◆ WHAT YOU NEED TO DO
1: Answer these questions using the court decision below, one line each:
(a) Which county's Supreme Court entered the order being appealed?
(b) On what date was that order entered?
(c) Which party receives costs?
2: Translate this sentence from the court decision below into Spanish: "Ordered that the order is modified, on the law, by deleting the provision denying the plaintiff's cross motion and substituting a provision therefor granting the plaintiff's cross motion; as so modified, the order is affirmed, with costs to the plaintiff."
3: Based on the court decision below, decide whether each statement agrees with it. Answer yes or no, and quote the words that settle it.
(a) The defendant moved for summary judgment dismissing the complaint.
(b) The action sought the proceeds of a car insurance policy.
(c) The order was affirmed without any modification.

◆ TEXT PROVIDED
-- Opening Marker --
Fanger v. Manhattan Life Insurance

709 N.Y.S.2d 622 | N.Y. App. Div. | 2000

In an action to collect the proceeds of a life insurance policy, the defendant appeals, as limited by its brief, from so much of an order of Supreme Court, Nassau County (Phelan, J.), entered March 3, 1999, as denied its motion for summary judgment dismissing the complaint, and the plaintiff cross-appeals, as limited by her brief, from so much of the same order as denied her cross motion for summary judgment.

Ordered that the order is modified, on the law, by deleting the provision denying the plaintiff’s cross motion and substituting a provision therefor granting the plaintiff’s cross motion; as so modified, the order is affirmed, with costs to the plaintiff.
-- Closing Marker --
◆ DATA EXTRACT
-- Opening Marker --
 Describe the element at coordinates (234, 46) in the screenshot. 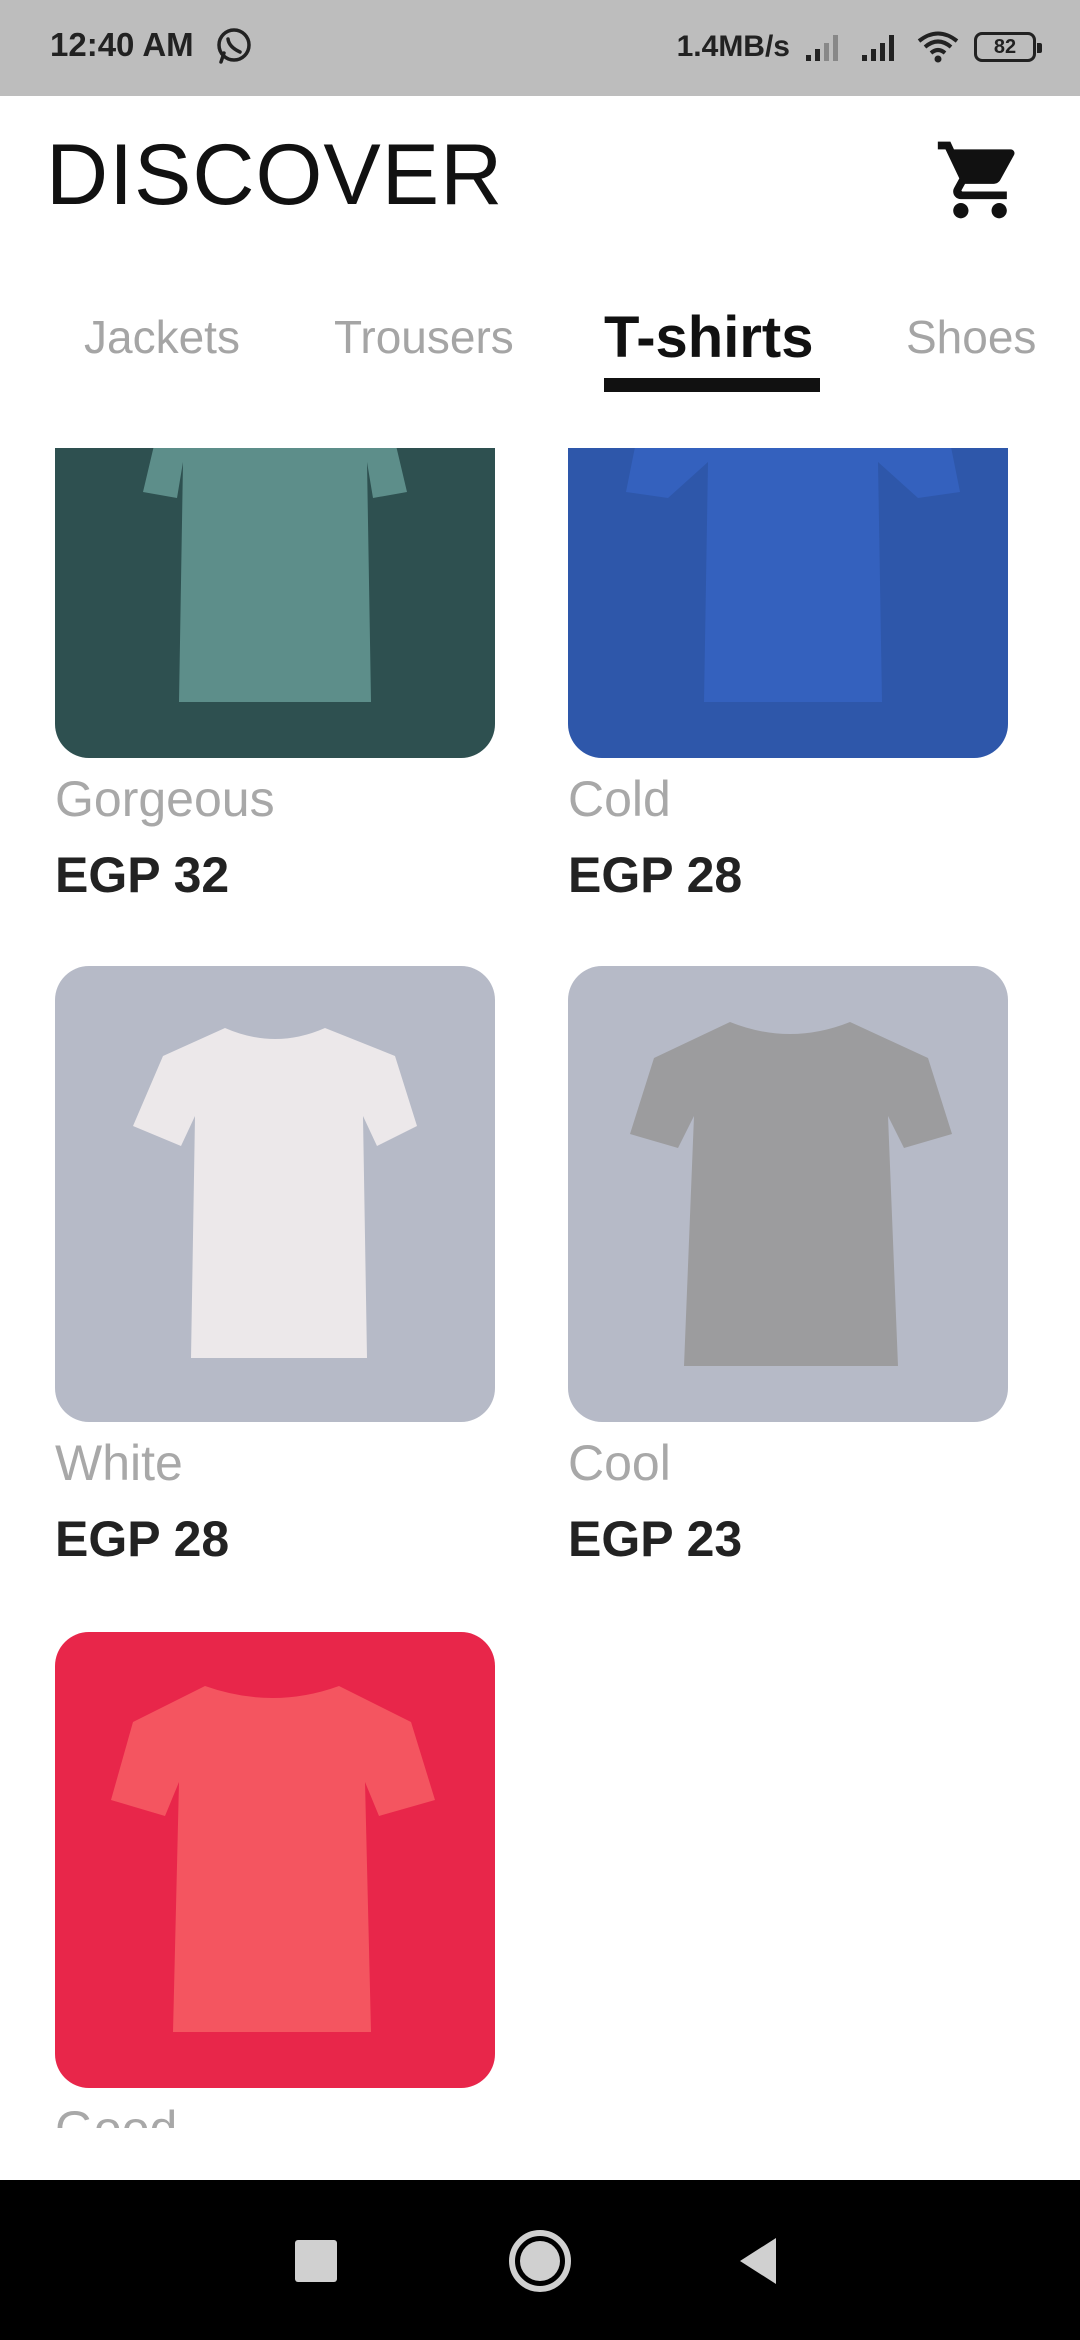

I see `whatsapp-icon` at that location.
-- Closing Marker --
◆ SOLUTIONS TO THE TASKS
1:
(a) Nassau County
(b) March 3, 1999
(c) The plaintiff

2: Se ordena que la orden se modifique, conforme a derecho, suprimiendo la disposición que deniega la moción cruzada de la demandante y sustituyéndola por una disposición que concede la moción cruzada de la demandante; así modificada, se confirma la orden, con costas a favor de la demandante.

3:
(a) Yes: "denied its motion for summary judgment dismissing the complaint"
(b) No: "to collect the proceeds of a life insurance policy"
(c) No: "the order is modified, on the law"